→ **TASK INSTRUCTIONS**
Copy each entry below exactly as it reads.

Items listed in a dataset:
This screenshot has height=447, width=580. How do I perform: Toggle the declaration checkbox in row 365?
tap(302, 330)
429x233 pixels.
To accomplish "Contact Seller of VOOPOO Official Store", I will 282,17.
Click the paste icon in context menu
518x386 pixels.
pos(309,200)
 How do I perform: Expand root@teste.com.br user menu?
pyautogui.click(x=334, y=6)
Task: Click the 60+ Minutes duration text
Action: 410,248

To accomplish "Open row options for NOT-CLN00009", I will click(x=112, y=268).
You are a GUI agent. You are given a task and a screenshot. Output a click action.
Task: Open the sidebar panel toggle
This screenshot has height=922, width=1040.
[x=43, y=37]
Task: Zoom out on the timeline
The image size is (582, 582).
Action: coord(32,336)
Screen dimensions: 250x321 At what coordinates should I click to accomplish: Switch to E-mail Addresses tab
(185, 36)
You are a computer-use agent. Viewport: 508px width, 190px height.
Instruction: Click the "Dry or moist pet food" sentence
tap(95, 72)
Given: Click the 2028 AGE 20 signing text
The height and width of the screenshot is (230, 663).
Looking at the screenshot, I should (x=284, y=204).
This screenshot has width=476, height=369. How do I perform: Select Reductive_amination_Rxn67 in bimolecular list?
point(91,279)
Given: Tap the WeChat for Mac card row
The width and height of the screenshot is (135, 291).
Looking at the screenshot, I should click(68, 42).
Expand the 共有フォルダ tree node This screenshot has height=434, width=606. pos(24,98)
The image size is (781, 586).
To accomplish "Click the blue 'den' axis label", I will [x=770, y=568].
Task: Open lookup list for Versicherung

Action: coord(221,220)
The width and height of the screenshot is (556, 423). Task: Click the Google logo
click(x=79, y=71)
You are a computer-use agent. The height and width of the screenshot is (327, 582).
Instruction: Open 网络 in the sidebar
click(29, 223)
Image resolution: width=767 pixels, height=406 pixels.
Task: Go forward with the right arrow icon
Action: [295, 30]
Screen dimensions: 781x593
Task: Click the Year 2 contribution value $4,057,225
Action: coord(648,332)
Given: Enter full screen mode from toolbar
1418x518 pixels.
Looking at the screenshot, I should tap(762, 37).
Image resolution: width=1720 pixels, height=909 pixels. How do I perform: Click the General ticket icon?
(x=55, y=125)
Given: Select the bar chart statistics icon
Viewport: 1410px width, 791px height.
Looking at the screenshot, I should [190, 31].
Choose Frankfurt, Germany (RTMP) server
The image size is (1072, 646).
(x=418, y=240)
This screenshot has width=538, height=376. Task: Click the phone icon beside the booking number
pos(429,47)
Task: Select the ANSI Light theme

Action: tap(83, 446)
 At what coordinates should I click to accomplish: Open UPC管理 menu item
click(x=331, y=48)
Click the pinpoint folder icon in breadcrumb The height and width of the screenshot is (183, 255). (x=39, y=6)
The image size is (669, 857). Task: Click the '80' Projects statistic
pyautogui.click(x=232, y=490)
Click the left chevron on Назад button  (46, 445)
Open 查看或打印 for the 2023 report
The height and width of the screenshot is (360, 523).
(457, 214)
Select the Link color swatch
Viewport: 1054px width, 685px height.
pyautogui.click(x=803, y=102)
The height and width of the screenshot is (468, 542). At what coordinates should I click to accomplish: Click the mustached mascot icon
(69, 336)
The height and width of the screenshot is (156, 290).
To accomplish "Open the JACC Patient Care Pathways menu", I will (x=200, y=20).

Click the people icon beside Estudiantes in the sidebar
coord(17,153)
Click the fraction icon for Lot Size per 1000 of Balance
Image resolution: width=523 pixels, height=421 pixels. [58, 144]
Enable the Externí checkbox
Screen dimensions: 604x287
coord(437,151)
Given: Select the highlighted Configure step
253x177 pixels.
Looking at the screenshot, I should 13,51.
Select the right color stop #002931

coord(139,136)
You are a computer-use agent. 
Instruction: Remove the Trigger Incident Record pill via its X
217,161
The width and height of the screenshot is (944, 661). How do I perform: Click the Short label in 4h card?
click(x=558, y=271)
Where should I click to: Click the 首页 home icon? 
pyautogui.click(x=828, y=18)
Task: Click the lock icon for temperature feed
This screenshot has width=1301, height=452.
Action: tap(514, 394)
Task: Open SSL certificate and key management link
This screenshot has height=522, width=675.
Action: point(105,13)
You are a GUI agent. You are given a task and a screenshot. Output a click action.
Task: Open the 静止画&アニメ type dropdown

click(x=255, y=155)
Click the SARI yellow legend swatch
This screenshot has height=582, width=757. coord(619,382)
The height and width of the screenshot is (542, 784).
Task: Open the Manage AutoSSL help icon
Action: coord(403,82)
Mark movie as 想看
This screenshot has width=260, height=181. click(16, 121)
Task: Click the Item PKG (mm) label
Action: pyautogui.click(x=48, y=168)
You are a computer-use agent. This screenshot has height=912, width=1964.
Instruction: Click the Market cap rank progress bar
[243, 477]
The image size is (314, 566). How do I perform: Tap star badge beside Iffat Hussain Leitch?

→ **TASK ANSWER**
This screenshot has height=447, width=580. How do I perform: Toggle the declaration checkbox in row 365?
tap(302, 330)
429x233 pixels.
To accomplish "Contact Seller of VOOPOO Official Store", I will 282,17.
Click the paste icon in context menu
518x386 pixels.
pos(309,200)
 How do I perform: Expand root@teste.com.br user menu?
pyautogui.click(x=334, y=6)
Task: Click the 60+ Minutes duration text
Action: 410,248

To accomplish "Open row options for NOT-CLN00009", I will click(x=112, y=268).
You are a GUI agent. You are given a task and a screenshot. Output a click action.
Task: Open the sidebar panel toggle
This screenshot has height=922, width=1040.
[x=43, y=37]
Task: Zoom out on the timeline
The image size is (582, 582).
Action: coord(32,336)
Screen dimensions: 250x321 At what coordinates should I click to accomplish: Switch to E-mail Addresses tab
(185, 36)
You are a computer-use agent. Viewport: 508px width, 190px height.
Instruction: Click the "Dry or moist pet food" sentence
tap(95, 72)
Given: Click the 2028 AGE 20 signing text
The height and width of the screenshot is (230, 663).
Looking at the screenshot, I should (x=284, y=204).
This screenshot has width=476, height=369. How do I perform: Select Reductive_amination_Rxn67 in bimolecular list?
point(91,279)
Given: Tap the WeChat for Mac card row
The width and height of the screenshot is (135, 291).
Looking at the screenshot, I should click(68, 42).
Expand the 共有フォルダ tree node This screenshot has height=434, width=606. pos(24,98)
The image size is (781, 586).
To accomplish "Click the blue 'den' axis label", I will [x=770, y=568].
Task: Open lookup list for Versicherung

Action: coord(221,220)
The width and height of the screenshot is (556, 423). Task: Click the Google logo
click(x=79, y=71)
You are a computer-use agent. The height and width of the screenshot is (327, 582).
Instruction: Open 网络 in the sidebar
click(29, 223)
Image resolution: width=767 pixels, height=406 pixels.
Task: Go forward with the right arrow icon
Action: [295, 30]
Screen dimensions: 781x593
Task: Click the Year 2 contribution value $4,057,225
Action: coord(648,332)
Given: Enter full screen mode from toolbar
1418x518 pixels.
Looking at the screenshot, I should tap(762, 37).
Image resolution: width=1720 pixels, height=909 pixels. How do I perform: Click the General ticket icon?
(x=55, y=125)
Given: Select the bar chart statistics icon
Viewport: 1410px width, 791px height.
Looking at the screenshot, I should [190, 31].
Choose Frankfurt, Germany (RTMP) server
The image size is (1072, 646).
(x=418, y=240)
This screenshot has width=538, height=376. Task: Click the phone icon beside the booking number
pos(429,47)
Task: Select the ANSI Light theme

Action: tap(83, 446)
 At what coordinates should I click to accomplish: Open UPC管理 menu item
click(x=331, y=48)
Click the pinpoint folder icon in breadcrumb The height and width of the screenshot is (183, 255). (x=39, y=6)
The image size is (669, 857). Task: Click the '80' Projects statistic
pyautogui.click(x=232, y=490)
Click the left chevron on Назад button  (46, 445)
Open 查看或打印 for the 2023 report
The height and width of the screenshot is (360, 523).
(457, 214)
Select the Link color swatch
Viewport: 1054px width, 685px height.
pyautogui.click(x=803, y=102)
The height and width of the screenshot is (468, 542). At what coordinates should I click to accomplish: Click the mustached mascot icon
(69, 336)
The height and width of the screenshot is (156, 290).
To accomplish "Open the JACC Patient Care Pathways menu", I will (x=200, y=20).

Click the people icon beside Estudiantes in the sidebar
coord(17,153)
Click the fraction icon for Lot Size per 1000 of Balance
Image resolution: width=523 pixels, height=421 pixels. [58, 144]
Enable the Externí checkbox
Screen dimensions: 604x287
coord(437,151)
Given: Select the highlighted Configure step
253x177 pixels.
Looking at the screenshot, I should 13,51.
Select the right color stop #002931

coord(139,136)
You are a computer-use agent. 
Instruction: Remove the Trigger Incident Record pill via its X
217,161
The width and height of the screenshot is (944, 661). How do I perform: Click the Short label in 4h card?
click(x=558, y=271)
Where should I click to: Click the 首页 home icon? 
pyautogui.click(x=828, y=18)
Task: Click the lock icon for temperature feed
This screenshot has width=1301, height=452.
Action: tap(514, 394)
Task: Open SSL certificate and key management link
This screenshot has height=522, width=675.
Action: point(105,13)
You are a GUI agent. You are given a task and a screenshot. Output a click action.
Task: Open the 静止画&アニメ type dropdown

click(x=255, y=155)
Click the SARI yellow legend swatch
This screenshot has height=582, width=757. coord(619,382)
The height and width of the screenshot is (542, 784).
Task: Open the Manage AutoSSL help icon
Action: coord(403,82)
Mark movie as 想看
This screenshot has width=260, height=181. click(16, 121)
Task: Click the Item PKG (mm) label
Action: pyautogui.click(x=48, y=168)
You are a computer-use agent. This screenshot has height=912, width=1964.
Instruction: Click the Market cap rank progress bar
[243, 477]
The image size is (314, 566). How do I perform: Tap star badge beside Iffat Hussain Leitch?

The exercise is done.